Reuters reported that Alphabet’s Google plans to invest hundreds of millions of dollars in Character.AI, the fast-growing artificial intelligence (AI) chatbot startup.
Two former Google employees Noam Shazeer and Daniel De Freitas founded Character.AI.
The investment, structured as convertible notes, will strengthen the current partnership between Google and Character.AI, which uses the tech giant’s cloud services and Tensor Processing Units (TPUs) to train models.
Character.AI allows people to chat with virtual versions of celebrities or anime characters and create their own chatbots and AI assistants. While it is free, users must pay a US$9.99 per month subscription if they wish to skip the virtual line to access a chatbot.
Data from Similarweb showed that the startup’s chatbots are intended to appeal to users aged 18 to 24, who contributed about 60 percent of its website traffic.
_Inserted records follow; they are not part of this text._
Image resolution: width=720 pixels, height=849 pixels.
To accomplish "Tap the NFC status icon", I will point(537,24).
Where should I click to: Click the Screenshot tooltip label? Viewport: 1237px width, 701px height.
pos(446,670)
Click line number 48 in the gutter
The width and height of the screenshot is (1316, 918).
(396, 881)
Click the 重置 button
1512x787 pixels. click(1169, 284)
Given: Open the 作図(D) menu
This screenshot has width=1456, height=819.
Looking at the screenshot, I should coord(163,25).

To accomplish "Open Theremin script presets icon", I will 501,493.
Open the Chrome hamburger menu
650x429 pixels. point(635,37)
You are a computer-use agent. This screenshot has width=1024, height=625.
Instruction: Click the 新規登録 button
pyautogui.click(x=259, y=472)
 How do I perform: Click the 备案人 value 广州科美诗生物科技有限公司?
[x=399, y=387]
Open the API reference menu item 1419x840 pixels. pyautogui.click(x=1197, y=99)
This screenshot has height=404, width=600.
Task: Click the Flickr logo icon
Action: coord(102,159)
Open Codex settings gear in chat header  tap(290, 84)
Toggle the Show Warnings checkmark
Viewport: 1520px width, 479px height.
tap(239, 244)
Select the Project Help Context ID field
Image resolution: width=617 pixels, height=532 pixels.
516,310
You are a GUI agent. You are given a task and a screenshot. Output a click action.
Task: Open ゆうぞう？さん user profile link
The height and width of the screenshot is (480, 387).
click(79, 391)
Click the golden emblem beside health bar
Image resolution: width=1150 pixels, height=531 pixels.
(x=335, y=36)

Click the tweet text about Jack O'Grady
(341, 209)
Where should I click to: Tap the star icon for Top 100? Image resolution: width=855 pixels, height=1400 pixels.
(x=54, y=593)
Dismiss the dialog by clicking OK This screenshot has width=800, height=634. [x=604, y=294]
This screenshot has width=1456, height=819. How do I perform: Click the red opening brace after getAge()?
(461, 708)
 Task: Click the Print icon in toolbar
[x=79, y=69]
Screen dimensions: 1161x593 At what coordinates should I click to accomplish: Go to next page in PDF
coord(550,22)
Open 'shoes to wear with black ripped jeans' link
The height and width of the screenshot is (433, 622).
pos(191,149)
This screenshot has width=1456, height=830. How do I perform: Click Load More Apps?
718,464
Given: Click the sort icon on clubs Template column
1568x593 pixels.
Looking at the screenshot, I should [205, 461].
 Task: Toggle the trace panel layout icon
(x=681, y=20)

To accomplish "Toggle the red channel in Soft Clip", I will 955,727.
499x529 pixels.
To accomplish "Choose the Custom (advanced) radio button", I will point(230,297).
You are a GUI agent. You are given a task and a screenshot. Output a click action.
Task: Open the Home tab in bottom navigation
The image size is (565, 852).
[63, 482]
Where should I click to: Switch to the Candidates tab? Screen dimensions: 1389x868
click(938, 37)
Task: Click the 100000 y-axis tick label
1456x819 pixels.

Its website had attracted 100 million monthly visits in the first six months since its launch, Character.AI said, adding that it could also raise equity funding from venture capital investors, which could value the company at over $5 billion.
Along with Microsoft investments in OpenAI and Google and Amazon’s bets on Anthropic, Google’s potential investment in Character.AI is part of a recent trend for big tech cloud services providers to make deals with AI companies to use certain cloud or hardware in the computer-intensive race to build models and serve consumers.
During an event in San Francisco last week, U.S. Federal Trade Commission chair Lina Khan said the agency is looking into cloud provider investments in AI startups to examine anti-competitive behaviors.